* **EXERCISE OBJECTIVE**
Scan the listing below for the string "computer" and copy each line where it turns up.

* **INPUT RECORDS**
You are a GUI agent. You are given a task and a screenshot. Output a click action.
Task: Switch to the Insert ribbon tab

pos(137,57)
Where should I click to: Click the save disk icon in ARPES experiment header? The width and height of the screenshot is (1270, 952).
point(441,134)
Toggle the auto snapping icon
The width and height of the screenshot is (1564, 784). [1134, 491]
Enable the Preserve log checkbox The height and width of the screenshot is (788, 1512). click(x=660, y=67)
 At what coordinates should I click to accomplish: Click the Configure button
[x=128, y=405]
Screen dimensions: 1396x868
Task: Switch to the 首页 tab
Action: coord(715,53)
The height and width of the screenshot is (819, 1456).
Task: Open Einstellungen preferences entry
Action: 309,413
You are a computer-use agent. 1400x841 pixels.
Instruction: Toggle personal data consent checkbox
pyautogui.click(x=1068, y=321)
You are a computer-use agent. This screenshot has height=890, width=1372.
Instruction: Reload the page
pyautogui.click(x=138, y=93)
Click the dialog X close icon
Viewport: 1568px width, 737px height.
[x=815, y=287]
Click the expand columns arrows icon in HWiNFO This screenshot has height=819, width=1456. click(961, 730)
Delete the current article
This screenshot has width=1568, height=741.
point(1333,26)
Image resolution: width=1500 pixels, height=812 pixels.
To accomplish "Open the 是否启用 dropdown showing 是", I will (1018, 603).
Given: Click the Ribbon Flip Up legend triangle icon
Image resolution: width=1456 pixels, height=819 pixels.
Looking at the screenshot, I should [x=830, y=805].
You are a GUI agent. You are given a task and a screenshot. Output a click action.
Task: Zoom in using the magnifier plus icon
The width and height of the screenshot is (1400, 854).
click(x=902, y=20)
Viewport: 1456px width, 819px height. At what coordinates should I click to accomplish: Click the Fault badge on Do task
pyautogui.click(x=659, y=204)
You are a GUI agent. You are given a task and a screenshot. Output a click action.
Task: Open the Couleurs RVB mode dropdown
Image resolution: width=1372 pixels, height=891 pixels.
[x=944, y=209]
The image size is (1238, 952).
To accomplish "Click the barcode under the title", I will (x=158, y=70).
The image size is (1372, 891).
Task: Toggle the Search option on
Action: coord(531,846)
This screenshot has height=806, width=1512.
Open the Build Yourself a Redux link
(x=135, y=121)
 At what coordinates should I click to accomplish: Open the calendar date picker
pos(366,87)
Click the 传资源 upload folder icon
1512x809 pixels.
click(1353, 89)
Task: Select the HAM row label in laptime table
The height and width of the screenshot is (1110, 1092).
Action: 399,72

* **TASK ANSWER**
You are a computer-use agent. 1400x841 pixels.
You are a computer-use agent. This screenshot has height=890, width=1372.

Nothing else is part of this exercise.